Florence Aubenas part à Caen en 2009 et s’inscrit au chômage avec seulement un bac sur son CV et de longues années d’inactivité due à son statut de femme au foyer. A Pôle Emploi, on lui propose de devenir agent de propreté dans des entreprises. Elle fait alors l’expérience du monde de la précarité où « on travaille tout le temps sans avoir de travail, on gagne de l’argent sans vraiment gagner notre vie. »

Ce livre est bouleversant parce qu’il nous plonge au cœur d’un monde inconnu pour la plupart d’entre nous, un monde où les valeurs ne sont plus les mêmes ou la misère n’est jamais loin de l’extrême pauvreté de ces travailleurs qui peinent à gagner 800€ par mois.

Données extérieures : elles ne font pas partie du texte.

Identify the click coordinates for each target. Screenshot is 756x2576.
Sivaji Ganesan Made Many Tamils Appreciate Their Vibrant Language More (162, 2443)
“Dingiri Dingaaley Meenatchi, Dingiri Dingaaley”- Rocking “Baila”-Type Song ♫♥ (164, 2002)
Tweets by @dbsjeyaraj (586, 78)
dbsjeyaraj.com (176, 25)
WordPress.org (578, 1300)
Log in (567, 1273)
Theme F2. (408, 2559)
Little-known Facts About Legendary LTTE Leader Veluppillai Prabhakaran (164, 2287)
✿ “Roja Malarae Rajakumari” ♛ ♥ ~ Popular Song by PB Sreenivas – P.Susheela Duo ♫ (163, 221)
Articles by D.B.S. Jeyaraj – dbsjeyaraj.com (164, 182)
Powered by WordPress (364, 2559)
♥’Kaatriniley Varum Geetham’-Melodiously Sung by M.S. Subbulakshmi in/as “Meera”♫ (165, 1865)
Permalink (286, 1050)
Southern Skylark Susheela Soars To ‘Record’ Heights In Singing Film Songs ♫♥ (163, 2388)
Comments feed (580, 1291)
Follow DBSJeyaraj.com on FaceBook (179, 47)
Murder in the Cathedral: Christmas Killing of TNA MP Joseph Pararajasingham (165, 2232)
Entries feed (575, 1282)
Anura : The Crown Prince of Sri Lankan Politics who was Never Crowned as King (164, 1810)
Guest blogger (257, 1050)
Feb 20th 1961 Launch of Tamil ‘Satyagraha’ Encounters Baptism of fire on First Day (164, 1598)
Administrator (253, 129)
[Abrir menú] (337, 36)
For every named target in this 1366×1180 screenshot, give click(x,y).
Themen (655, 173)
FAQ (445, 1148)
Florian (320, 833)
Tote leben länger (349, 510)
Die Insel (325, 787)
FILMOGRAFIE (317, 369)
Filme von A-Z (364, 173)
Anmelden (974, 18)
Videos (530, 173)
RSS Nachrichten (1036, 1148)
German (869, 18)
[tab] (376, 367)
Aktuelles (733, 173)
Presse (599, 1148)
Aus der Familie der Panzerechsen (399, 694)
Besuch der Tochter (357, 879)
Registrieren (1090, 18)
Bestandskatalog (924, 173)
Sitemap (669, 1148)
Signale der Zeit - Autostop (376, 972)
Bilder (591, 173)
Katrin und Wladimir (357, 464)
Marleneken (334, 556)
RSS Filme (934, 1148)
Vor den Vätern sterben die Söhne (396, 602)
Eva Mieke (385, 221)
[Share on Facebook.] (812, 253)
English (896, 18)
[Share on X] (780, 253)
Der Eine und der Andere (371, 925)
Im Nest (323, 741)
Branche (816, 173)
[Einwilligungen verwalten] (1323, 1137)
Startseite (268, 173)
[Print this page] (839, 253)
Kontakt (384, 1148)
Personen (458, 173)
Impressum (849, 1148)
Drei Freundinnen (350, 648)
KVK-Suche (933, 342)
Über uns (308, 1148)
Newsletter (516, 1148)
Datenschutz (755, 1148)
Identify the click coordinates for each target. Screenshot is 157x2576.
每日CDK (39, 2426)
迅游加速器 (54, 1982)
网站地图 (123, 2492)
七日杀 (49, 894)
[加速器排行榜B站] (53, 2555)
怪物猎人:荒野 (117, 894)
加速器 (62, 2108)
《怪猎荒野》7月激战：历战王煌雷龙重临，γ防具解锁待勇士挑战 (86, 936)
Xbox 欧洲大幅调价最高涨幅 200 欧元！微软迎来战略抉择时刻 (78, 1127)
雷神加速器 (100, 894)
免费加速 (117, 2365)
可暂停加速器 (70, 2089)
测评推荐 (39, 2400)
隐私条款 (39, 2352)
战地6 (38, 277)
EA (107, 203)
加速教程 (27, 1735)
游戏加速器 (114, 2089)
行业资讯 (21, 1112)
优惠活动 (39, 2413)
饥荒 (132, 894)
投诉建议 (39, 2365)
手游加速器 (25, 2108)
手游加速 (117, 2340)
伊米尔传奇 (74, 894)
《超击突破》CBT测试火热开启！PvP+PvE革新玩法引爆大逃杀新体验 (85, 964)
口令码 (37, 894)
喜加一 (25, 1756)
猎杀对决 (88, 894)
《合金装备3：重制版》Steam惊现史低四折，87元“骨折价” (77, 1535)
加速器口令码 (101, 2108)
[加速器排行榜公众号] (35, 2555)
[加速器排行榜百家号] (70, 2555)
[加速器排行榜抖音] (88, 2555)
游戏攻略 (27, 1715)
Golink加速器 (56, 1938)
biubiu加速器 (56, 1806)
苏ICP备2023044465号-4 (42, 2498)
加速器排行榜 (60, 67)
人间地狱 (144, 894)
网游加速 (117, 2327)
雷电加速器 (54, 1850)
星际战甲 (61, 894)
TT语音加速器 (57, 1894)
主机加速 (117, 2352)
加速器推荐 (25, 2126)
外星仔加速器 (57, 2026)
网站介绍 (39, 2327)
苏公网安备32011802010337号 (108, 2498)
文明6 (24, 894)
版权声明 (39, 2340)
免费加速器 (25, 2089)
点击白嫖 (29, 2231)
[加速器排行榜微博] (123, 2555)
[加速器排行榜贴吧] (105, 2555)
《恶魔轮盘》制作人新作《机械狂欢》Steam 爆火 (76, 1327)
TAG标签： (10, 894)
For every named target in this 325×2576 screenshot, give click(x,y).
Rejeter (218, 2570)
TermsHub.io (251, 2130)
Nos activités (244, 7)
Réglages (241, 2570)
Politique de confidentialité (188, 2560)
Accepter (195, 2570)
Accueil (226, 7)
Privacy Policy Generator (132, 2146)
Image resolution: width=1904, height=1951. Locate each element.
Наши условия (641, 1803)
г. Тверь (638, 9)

Une des femmes raconte qu’elle ne va pas chez le dentiste car c’est trop cher et qu’il est très difficile d’obtenir un rendez-vous lorsqu’on est titulaire de la CMU. Alors la jeune femme préfère laisser pourrir toutes ses dents jusqu’à ce qu’on les lui arrache toutes à l’hôpital et qu’on lui donne un dentier.

Dans ce monde-là, non seulement les employés fournissent un travail très dur physiquement mais en plus ils sont obligés de subir le mépris de leur employeur, je dirais même la férocité de ceux qui ont le pouvoir de donner quelques heures par ci, par là. Pour pouvoir gagner leur vie, les agents de propreté, en majorité des femmes, sont obligés de cumuler des contrats pour quelques heures et courent d’un poste à l’autre de 5 heures du matin à 22h00 le soir. Le statut d’ouvrier paraît alors le plus enviable parce qu’il assure des horaires de travail compatibles avec une vie de famille. Mais quid des entreprises ? Il n’y en a plus, raconte Florence Aubenas, les usines ont fermé, la France se désindustrialise, les entreprises délocalisent et les ouvriers se retrouvent au chômage sans espoir souvent de retrouver un autre emploi.

Les seules opportunités sont liées au nettoyage et à l’entretien. Et ces femmes sont non seulement mal payées mais exploitées puisqu’on leur demande souvent d’assurer des « missions » en des temps impossibles à tenir. Alors elles font des heures supplémentaires non payées pour ne pas perdre leur emploi.

Dans ce monde de la précarité, les loisirs consistent à rêver devant toutes ces choses hors de prix quand on ne gagne même pas le SMIC, on va se promener au centre commercial comme on irait se promener sur les Champs Elysées.

A l’issue de cette lecture qui m’a fait penser sur certains points au roman que je venais de lire, je me suis demandée comment s’opérait ce lien entre la féminité et la domesticité. Cela m’a intéressée.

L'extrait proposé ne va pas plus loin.